## Material for this task
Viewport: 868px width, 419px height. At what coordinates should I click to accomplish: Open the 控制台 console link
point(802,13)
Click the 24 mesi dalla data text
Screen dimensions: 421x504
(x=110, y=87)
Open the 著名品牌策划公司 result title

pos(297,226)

## About this task
Please write out the whole listing once more, exactly.

## Solution
Viewport: 868px width, 419px height. At what coordinates should I click to accomplish: Open the 控制台 console link
point(802,13)
Click the 24 mesi dalla data text
Screen dimensions: 421x504
(x=110, y=87)
Open the 著名品牌策划公司 result title

pos(297,226)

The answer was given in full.